Convert everything in the listing below, from the line containing "Click the average" down to the end of the listing, into a two-column CSV with the headers request and answer, one row per request. Put each request's text and its answer in a single quoted field with line breaks replaced by spaces, and leave out the pictures.

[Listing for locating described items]
>>>

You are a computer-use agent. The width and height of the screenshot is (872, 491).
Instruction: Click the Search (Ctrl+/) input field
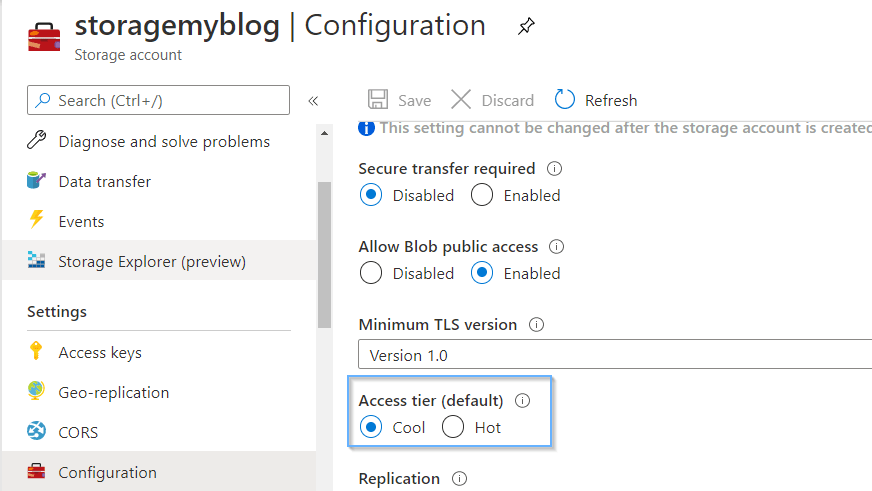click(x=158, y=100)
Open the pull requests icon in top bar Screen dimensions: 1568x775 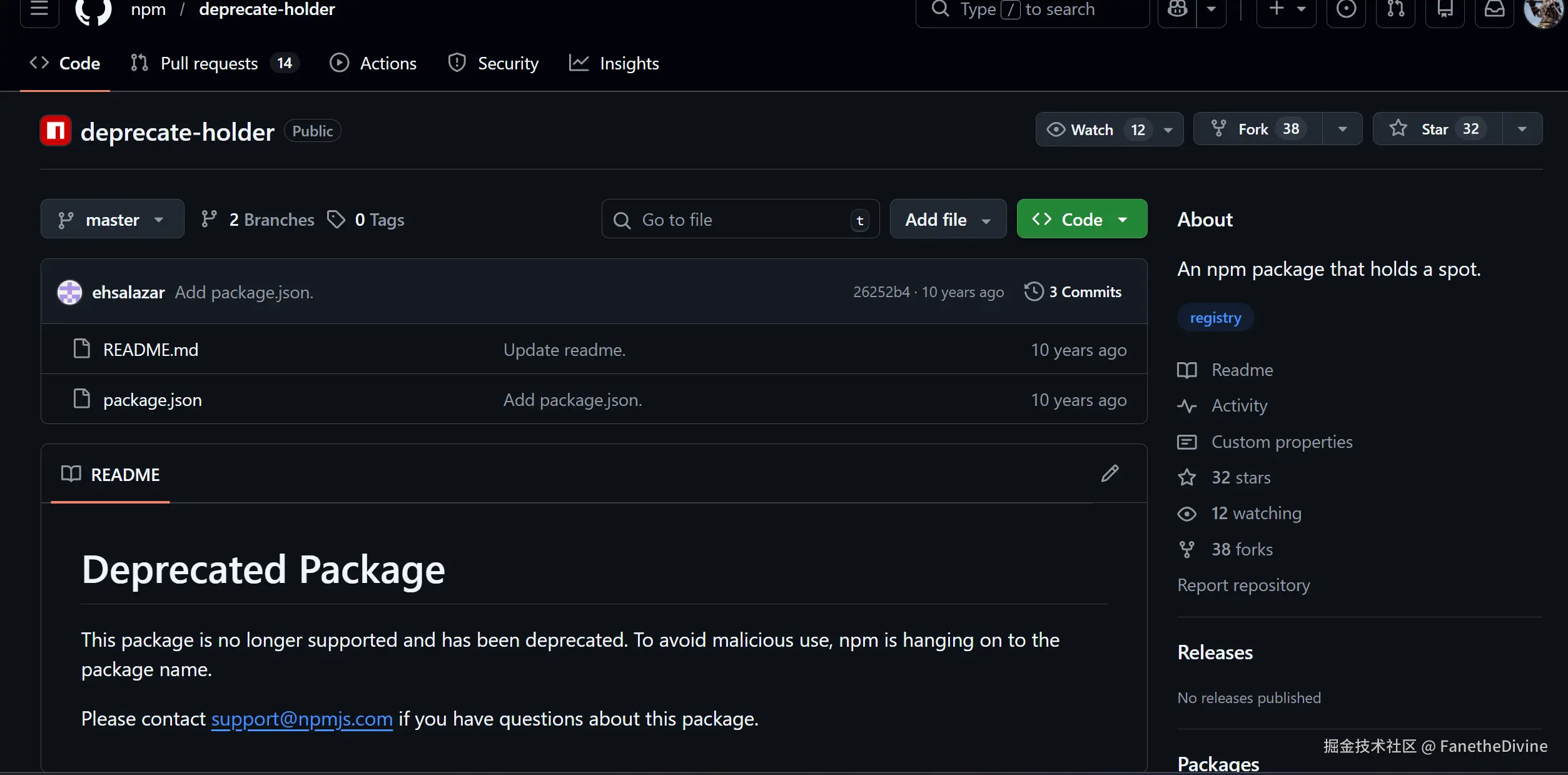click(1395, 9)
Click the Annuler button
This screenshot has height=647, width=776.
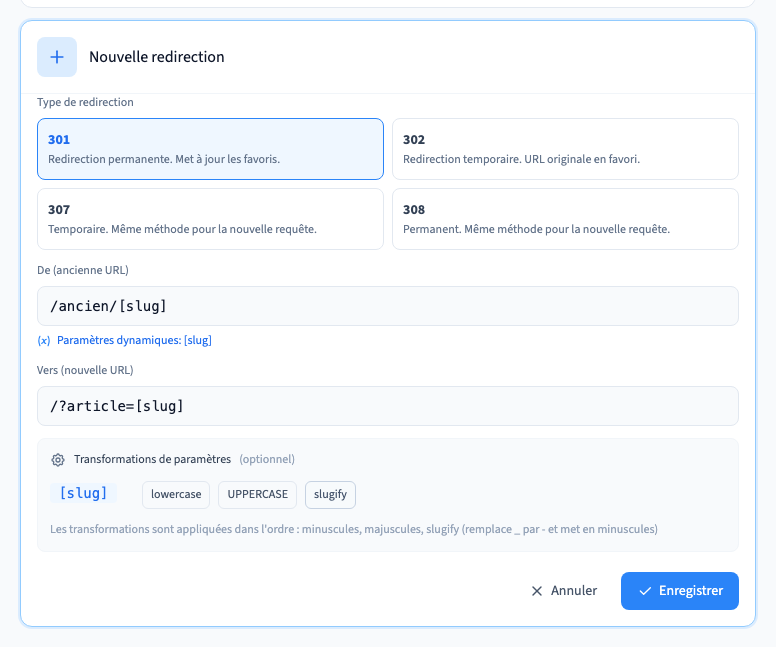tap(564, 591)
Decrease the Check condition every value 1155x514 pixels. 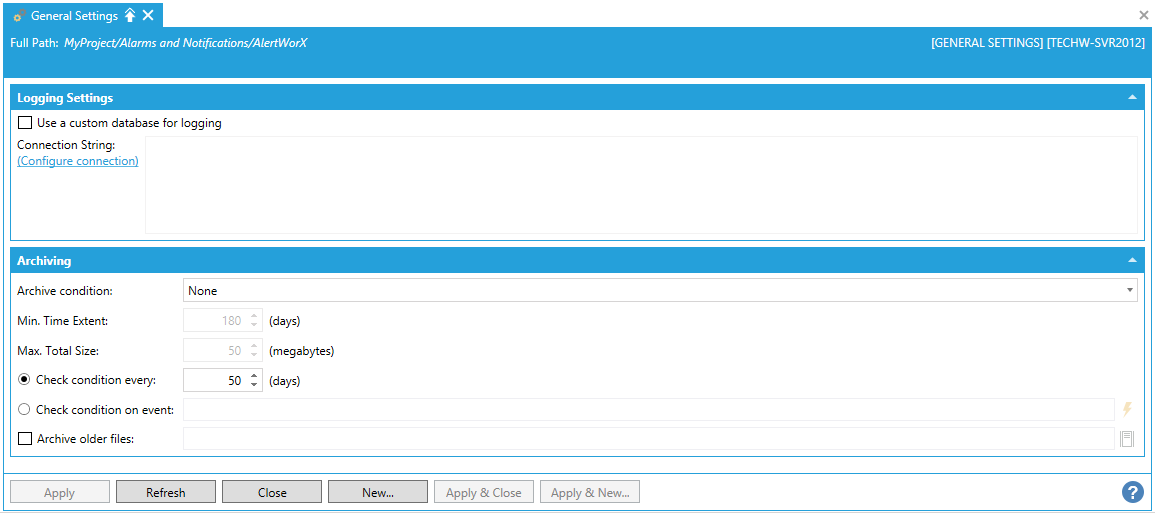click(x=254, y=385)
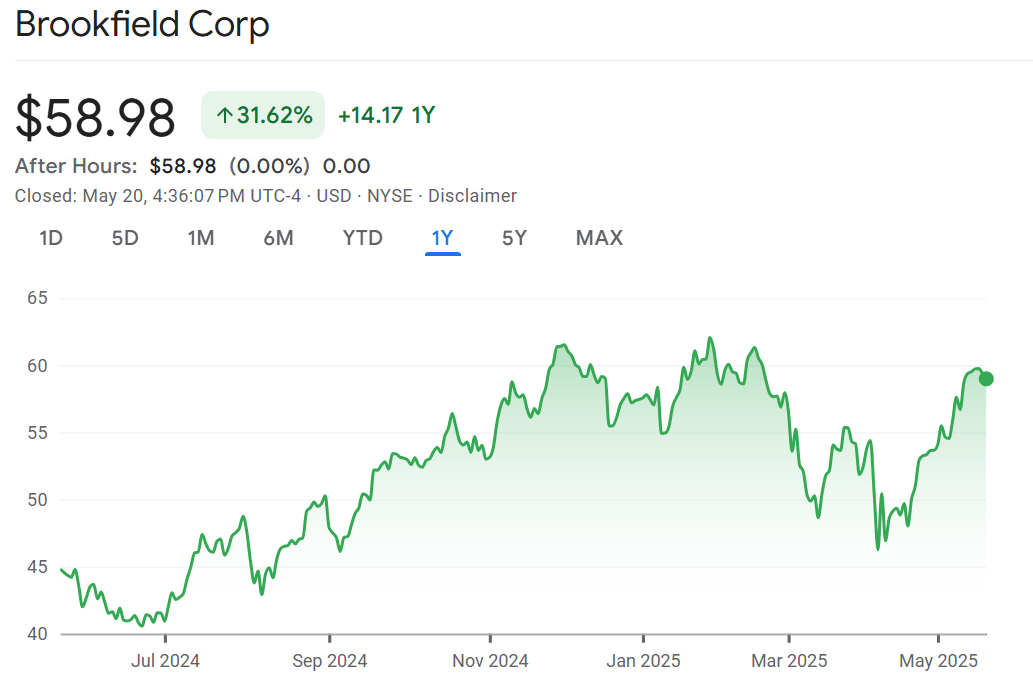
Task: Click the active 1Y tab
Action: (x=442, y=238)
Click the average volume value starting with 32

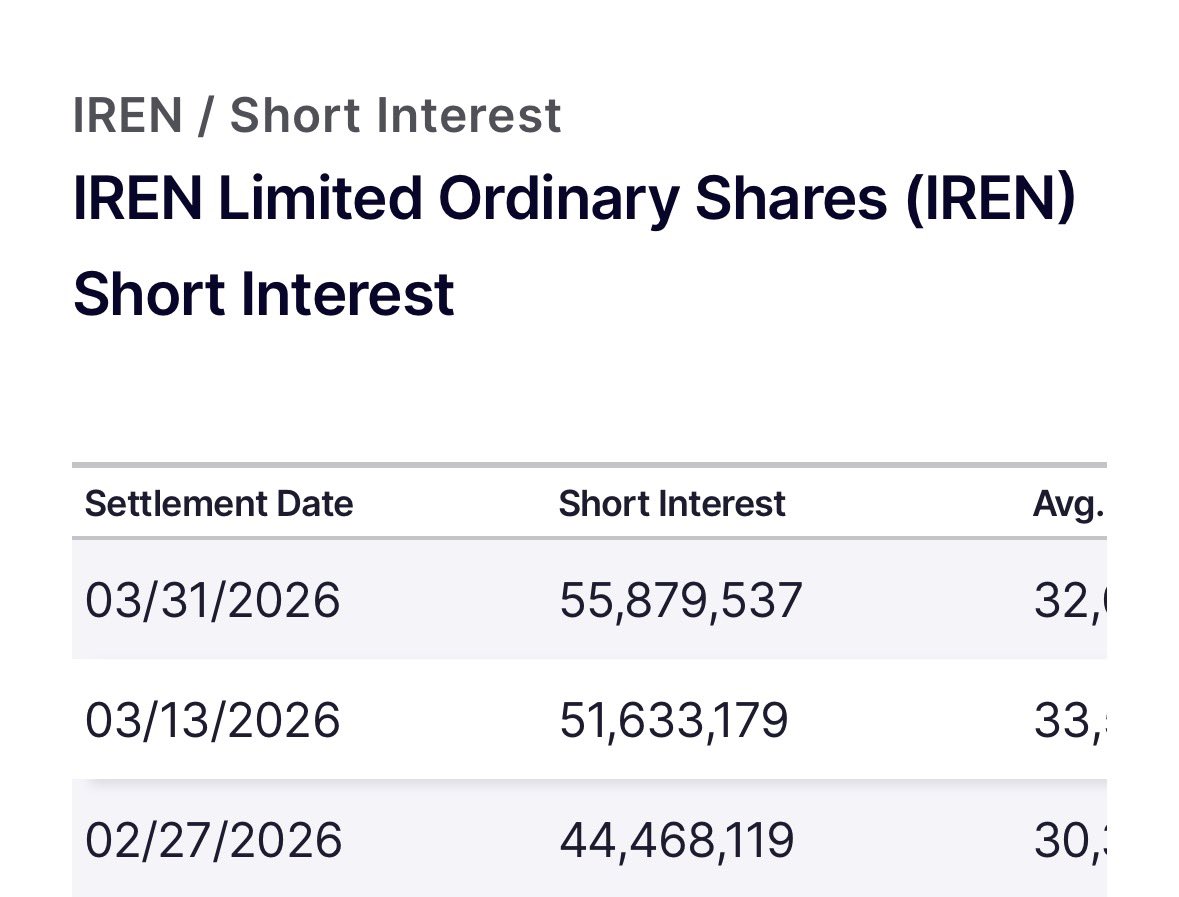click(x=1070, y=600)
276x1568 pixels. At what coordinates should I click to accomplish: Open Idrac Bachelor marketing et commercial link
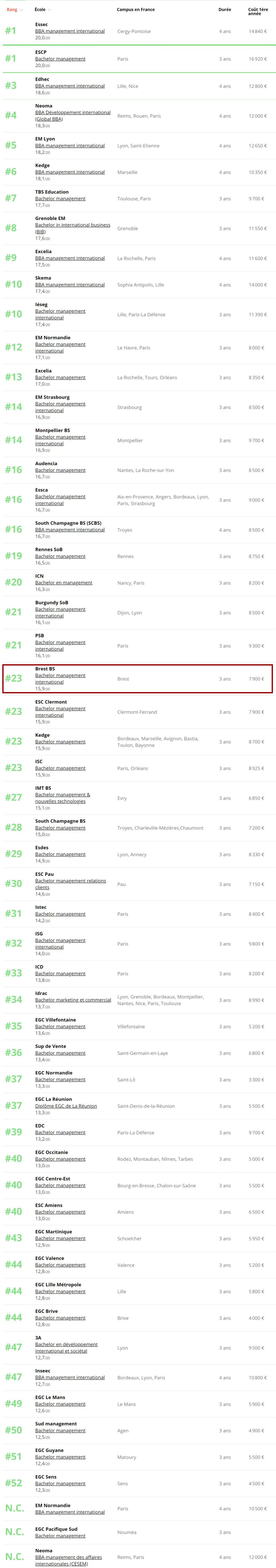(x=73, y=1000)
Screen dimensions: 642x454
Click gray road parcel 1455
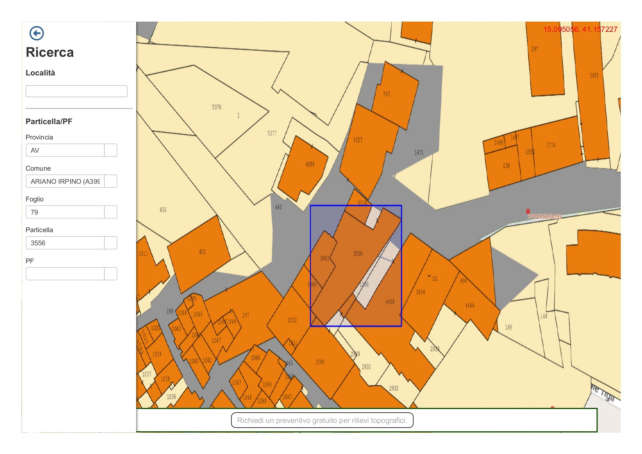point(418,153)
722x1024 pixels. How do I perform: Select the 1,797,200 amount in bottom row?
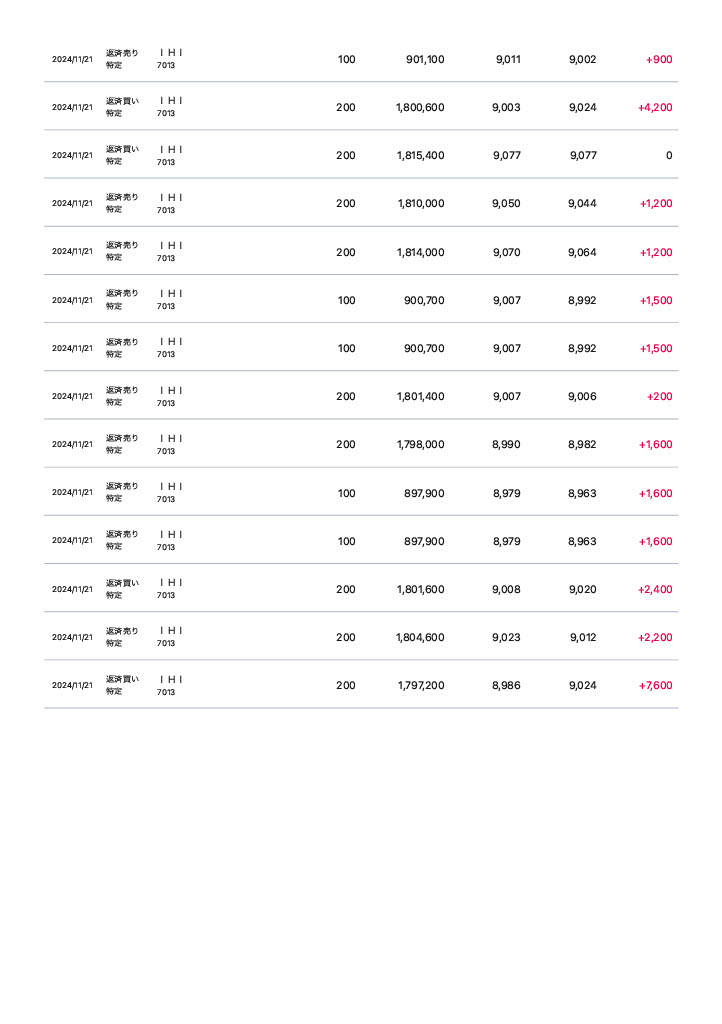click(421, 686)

<<<

Solution to the problem:
request,answer
"Click the average volume value starting with 32","click(x=1070, y=600)"
"276x1568 pixels. At what coordinates should I click to accomplish: Open Idrac Bachelor marketing et commercial link","(x=73, y=1000)"
"Screen dimensions: 642x454 Click gray road parcel 1455","point(418,153)"
"722x1024 pixels. How do I perform: Select the 1,797,200 amount in bottom row?","click(421, 686)"